半径5メートルの幸せ


決して充分に、とは言えないが、僕の音楽人生、それなりに様々なことに挑戦し、自分の適性を探って来た。
20才の頃のキャバレーでの酔客相手の演奏に始まって、様々なバンドによるライブ活動、アレンジの仕事、ドラマや映画、アニメ、CMなどの音楽、多くの曲作りなど、一通りやった。(そういえば歌やフルートに挑戦!もあった・・)
多くの取捨選択を繰り返してきて、今自然体で続けられていることは、サックス演奏とリラクセーション系音楽の創作、となった。
特に近年、一生懸命続けているのがストリート演奏。
演奏する方も聞く方も、何の制約もない。その場その時の気分で曲を決め、聞きたい人は立ち止まり、そうでない人は通り過ぎて行く。ちょっと足を止めてもピンとこなければさっさと行ってしまう。幸せを感じてくれたら投げ銭!時には「うるさい!」と文句を言われることも。全ては受け手の感性にお任せの真剣勝負。道行く人々の遠慮なしの反応が直に伝わってくるストリートは、時には修行の場でもある。
みんなにほんの少しの幸せを、と気持ちを込めれば、笑顔で返してくれる、その笑顔で僕も幸せを頂く。
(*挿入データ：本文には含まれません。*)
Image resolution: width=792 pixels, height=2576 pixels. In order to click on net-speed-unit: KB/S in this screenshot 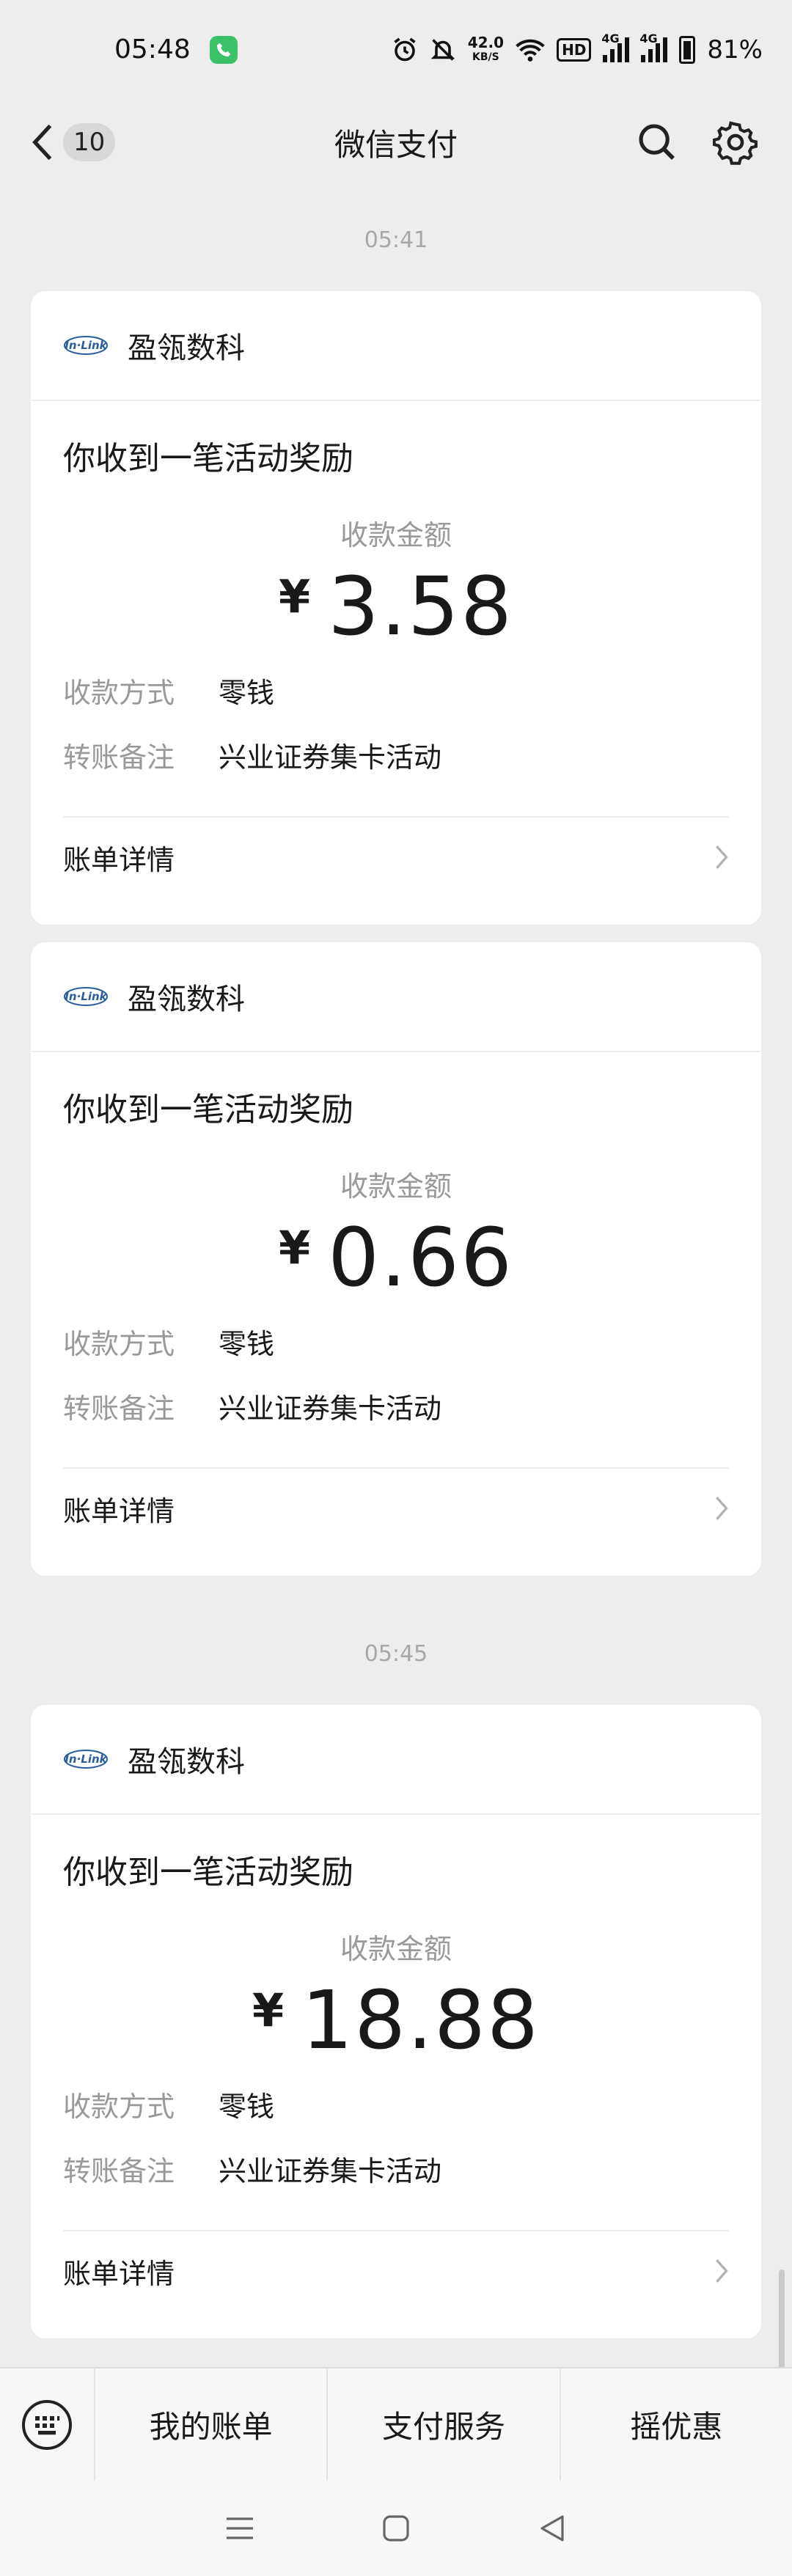, I will do `click(485, 57)`.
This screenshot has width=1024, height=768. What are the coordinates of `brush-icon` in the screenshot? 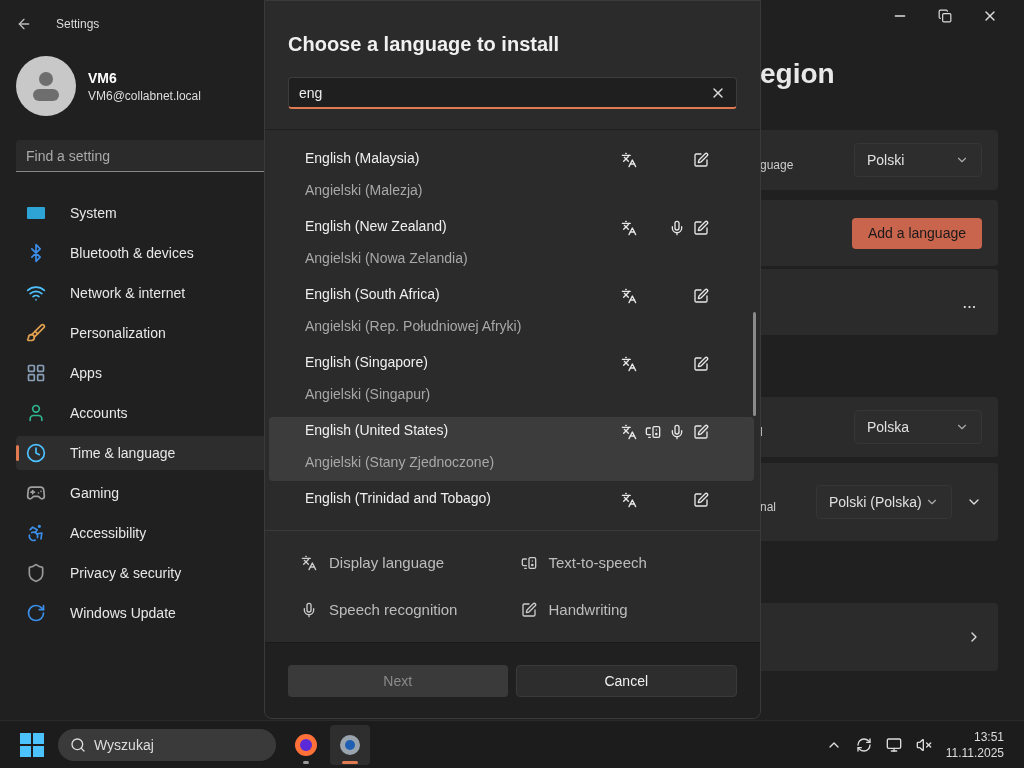 It's located at (36, 333).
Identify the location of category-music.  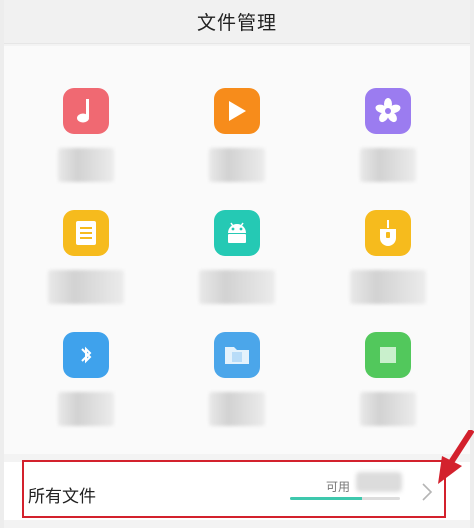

路上でのそんな小さな幸せのやり取りが出来る、心の届く空間の広さは、せいぜい半径5メートルぐらいか。沢山のことを与えてくれる、教えてくれる、こんな空間に感謝!(東京都ヘブンアーティストのシステムに感謝!)出来る限り細く長くやって行きたい、と願う。(ただし、いつかは武道館!?)